THE latest official figures on Scotch whisky exports, which revealed overseas sales fell to their lowest level in a decade, will have made for difficult reading for distillers when they were announced on Friday. They should also serve as a wake-up call for the UK Government if it wants to ensure the continuing prosperity of a sector that contributes so much to the economy, especially in fragile, rural economies.
To recap, whisky exports plunged by more than £1.1 billion to £3.8bn in 2020, a drop of 23 per cent in value compared with 2019. The figures, published by the Scotch Whisky Association, betray the hugely detrimental impact which the continuing US import tariffs are having on distillers.
Since their introduction by the Trump administration in October 2019, as part of a long-running trade dispute between the US and European Union over aircraft subsidies, the 25% import tariff on single malt is estimated to have cost the industry an eye-watering £500 million in lost exports.
Indeed, the measure was cited by the SWA as the single biggest contributor to the overall fall in exports, with exports to the US – traditionally the industry’s most-lucrative overseas market – tumbling to £729m, £340m less than in 2019. It has been a bitter pill to swallow for the industry, with the situation all the more frustrating given the apparent lack of progress to resolve the dispute.

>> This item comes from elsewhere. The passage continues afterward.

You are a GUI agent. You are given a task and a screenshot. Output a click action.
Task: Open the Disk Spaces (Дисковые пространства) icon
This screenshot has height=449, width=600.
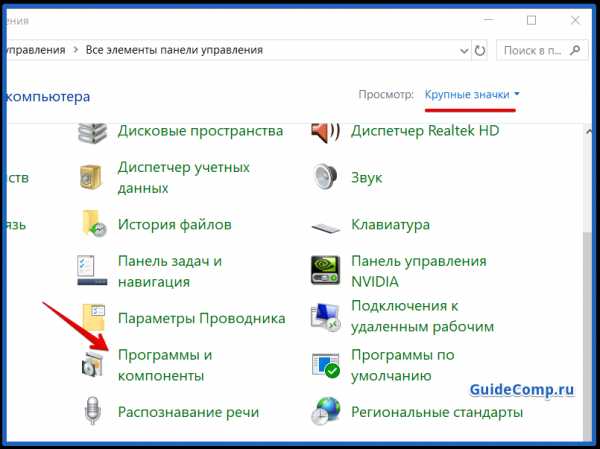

The tariffs, which have also been applied to other Scottish goods such as cashmere, have their roots in a complicated dispute that began while the UK was a member of the EU. Post-Brexit, the UK has been free to make direct representations to Washington to try and resolve the issue, but no headway has been made.
READ MORE: Chivas Brothers signals hope for US breakthrough despite fresh exports blow
In fact, the US Trade Representative said just last week that it is “unnecessary at this time” to revise the tariffs, meaning they could be in place for another six months. On the basis of what we have seen to date, the industry is staring down the barrel of yet more hefty export losses, and all the risks to jobs and investment in Scotland that come with it.
Whisky insiders are hopeful of a more immediate change in strategy when Joe Biden nominee Katherine Tai takes over as Trade Representative, as successor to Trump pick Robert Lighthizer.
There is certainly already evidence that the new president is keen to re-engage with the wider world in a more conciliatory, diplomatic way than Trump. His move to recommit the US to the Paris Agreement on climate change and to the World Health Organization are evidence of that.
Talking to The Herald on Friday, the chief executive of Chivas Brothers, Jean-Christophe Coutures, was optimistic a deal could be done on tariffs, despite the latest extension. His confidence stems at least partly from the fact the US chose not to escalate the dispute last week.
While such optimism is welcome, it does not remove the heavy cost the industry continues to bear in the meantime.
READ MORE: Trump tariffs delay Scotch distiller's US expansion
Mr Coutures did not shy away from that fact, declaring that a combination of the tariffs and the coronavirus crisis, which has forced the closure of vast tracts of the hospitality sector and hit sales in the travel retail sector, has “absolutely hammered” the industry.
He was also correct to point out the disproportionately heavy impact which the ongoing tariffs are having on smaller single malt producers. While big guns such as Chivas owner Pernod Ricard and Diageo are better equipped to ride out the impact, given the breadth of their product ranges and global footprint, the import barrier has made it extremely difficult for smaller fish to access the US market.
But the US is not the only difficult arena for small and craft whisky distillers. A report in the Financial Times on Sunday highlighted the difficulties that many such players are now facing in selling into the EU because of the additional bureaucracy and costs arising from Brexit.
The report highlighted difficulties in securing space for single pallets with distributors bound for the European mainland, a lack of customs officials to deal with increased checks, and a general unpreparedness across the supply chain for the different excise regimes across Europe.
It is hardly helpful for an industry bidding to recover from coronavirus, which was a major contributor as exports to the EU fell by 15.1% to £1.26bn last year.
Mr Coutures said it is small distillers that give single malt the diversity and innovation that whisky lovers crave. Between US tariffs and EU red tape, there is a real danger of that lifeblood draining away.